Status

Current state: Under Discussion

Discussion thread: here

Please keep the discussion on the mailing list rather than commenting on the wiki (wiki discussions get unwieldy fast).

Motivation

A Kafka audit system is very useful for both users and developers of the streaming platform since it reveals system insights. For example, one question that could be answered with audit information is that which application consumes or produces how much data to which topic(s) over what period of time. Such Insights derived from audit information opens up opportunities. For example,

Traffic analysis. It allows detailed analysis of traffic on particular topics, for particular principles, or for specific request types. Useful information could be derived from the audit information. For example, user can easily figure out what topics have not been accessed for some certain period of time. With this information, users can initiate some topic deletion process and etc.
Correctness analysis and reporting. There could be various definitions on “correctness”. For example, “correctness” could be defined as whether the number of records produced to a Kafka cluster equals the number of records that is mirrored to another cluster.
SLO monitoring. The response time to a request could be broken down by topic, principle or any other arbitrary criteria.
Cost attribution. For example, the number of bytes produced or consumed could be broken down by topic, principle or any other arbitrary criteria.
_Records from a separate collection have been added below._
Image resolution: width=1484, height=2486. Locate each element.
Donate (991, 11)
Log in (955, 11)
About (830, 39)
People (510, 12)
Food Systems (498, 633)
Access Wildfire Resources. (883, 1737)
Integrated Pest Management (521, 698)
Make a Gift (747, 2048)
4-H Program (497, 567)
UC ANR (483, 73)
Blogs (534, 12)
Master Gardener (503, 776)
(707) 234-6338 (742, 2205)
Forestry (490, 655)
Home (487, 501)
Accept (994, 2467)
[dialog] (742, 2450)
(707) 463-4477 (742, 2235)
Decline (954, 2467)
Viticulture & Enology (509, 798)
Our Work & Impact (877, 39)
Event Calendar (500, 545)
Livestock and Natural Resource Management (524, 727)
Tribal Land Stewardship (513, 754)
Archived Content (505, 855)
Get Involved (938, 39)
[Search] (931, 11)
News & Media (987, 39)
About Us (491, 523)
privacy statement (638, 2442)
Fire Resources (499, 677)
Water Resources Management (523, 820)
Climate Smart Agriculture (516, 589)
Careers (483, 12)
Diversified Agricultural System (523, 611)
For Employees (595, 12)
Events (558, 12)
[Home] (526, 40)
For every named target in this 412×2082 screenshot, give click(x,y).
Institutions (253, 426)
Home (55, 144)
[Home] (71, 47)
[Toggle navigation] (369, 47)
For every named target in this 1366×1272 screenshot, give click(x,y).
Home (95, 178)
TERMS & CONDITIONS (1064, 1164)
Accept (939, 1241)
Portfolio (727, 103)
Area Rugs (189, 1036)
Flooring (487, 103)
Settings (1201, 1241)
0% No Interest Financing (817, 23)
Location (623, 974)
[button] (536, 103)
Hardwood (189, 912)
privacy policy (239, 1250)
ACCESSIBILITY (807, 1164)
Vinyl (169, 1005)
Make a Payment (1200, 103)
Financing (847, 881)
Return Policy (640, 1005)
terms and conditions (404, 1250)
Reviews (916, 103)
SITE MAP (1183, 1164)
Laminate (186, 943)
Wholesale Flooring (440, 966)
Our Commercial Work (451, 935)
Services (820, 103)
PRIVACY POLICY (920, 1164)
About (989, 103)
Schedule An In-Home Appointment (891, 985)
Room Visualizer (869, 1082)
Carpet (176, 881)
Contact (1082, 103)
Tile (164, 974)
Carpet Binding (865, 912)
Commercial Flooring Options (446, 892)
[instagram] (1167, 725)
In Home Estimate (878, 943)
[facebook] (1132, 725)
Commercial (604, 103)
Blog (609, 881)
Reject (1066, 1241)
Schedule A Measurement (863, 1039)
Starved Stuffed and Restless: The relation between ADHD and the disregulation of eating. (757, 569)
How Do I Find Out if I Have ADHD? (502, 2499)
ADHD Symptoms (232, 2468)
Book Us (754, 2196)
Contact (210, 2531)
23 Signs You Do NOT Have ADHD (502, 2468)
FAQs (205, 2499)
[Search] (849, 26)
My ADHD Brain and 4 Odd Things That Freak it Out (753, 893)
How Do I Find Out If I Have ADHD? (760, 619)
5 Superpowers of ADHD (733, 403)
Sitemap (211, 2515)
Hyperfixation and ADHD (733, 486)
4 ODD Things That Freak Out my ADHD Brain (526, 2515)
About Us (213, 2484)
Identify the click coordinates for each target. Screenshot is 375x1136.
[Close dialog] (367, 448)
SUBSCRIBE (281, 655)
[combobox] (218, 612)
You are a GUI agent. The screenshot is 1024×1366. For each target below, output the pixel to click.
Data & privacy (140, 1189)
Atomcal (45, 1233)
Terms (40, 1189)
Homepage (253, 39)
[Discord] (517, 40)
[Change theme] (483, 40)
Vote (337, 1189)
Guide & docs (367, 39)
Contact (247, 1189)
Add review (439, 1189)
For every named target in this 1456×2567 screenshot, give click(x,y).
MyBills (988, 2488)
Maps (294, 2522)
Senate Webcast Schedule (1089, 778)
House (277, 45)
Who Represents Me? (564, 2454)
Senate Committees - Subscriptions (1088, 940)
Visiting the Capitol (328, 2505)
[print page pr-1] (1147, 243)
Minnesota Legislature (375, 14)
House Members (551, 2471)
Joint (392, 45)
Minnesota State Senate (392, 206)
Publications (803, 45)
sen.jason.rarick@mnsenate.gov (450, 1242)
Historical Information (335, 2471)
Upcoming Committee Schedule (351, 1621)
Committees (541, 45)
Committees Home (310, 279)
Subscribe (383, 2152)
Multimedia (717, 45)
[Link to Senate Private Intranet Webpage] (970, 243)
Sources of an audit system are where the auditing information is initially generated. Kafka server could be a source since it can access every request and its response.

Public interfaces

Define a ObservableStruct interface:

ObservableStruct Interface

public interface ObservableStruct {

  public Byte get(Field.Int8 field);

  public Integer get(Field.Int32 field);

  public Long get(Field.Int64 field);

  public Short get(Field.Int16 field);

  public String get(Field.Str field);

  public String get(Field.NullableStr field);

  public Long getOrElse(Field.Int64 field, long alternative);

  public Short getOrElse(Field.Int16 field, short alternative);

  public Byte getOrElse(Field.Int8 field, byte alternative);

  public Integer getOrElse(Field.Int32 field, int alternative);

  public String getOrElse(Field.NullableStr field, String alternative);

  public String getOrElse(Field.Str field, String alternative);

  public boolean hasField(String name);

  public boolean hasField(Field def);

  public Byte getByte(BoundField field);

  public byte getByte(String name);

  public BaseRecords getRecords(String name);

  public Short getShort(BoundField field);

  public Short getShort(String name);

  public Integer getInt(BoundField field);

  public Integer getInt(String name);

  public Long getUnsignedInt(String name);

  public Long getLong(BoundField field);

  public Long getLong(String name);

  public String getString(BoundField field);

  public String getString(String name);

  public Boolean getBoolean(BoundField field);

  public Boolean getBoolean(String name);

  public ByteBuffer getBytes(BoundField field);

  public ByteBuffer getBytes(String name);

  public int sizeOf();
}

This interface defines the methods that can be used in the client's implementation of the observer to extract information from the request.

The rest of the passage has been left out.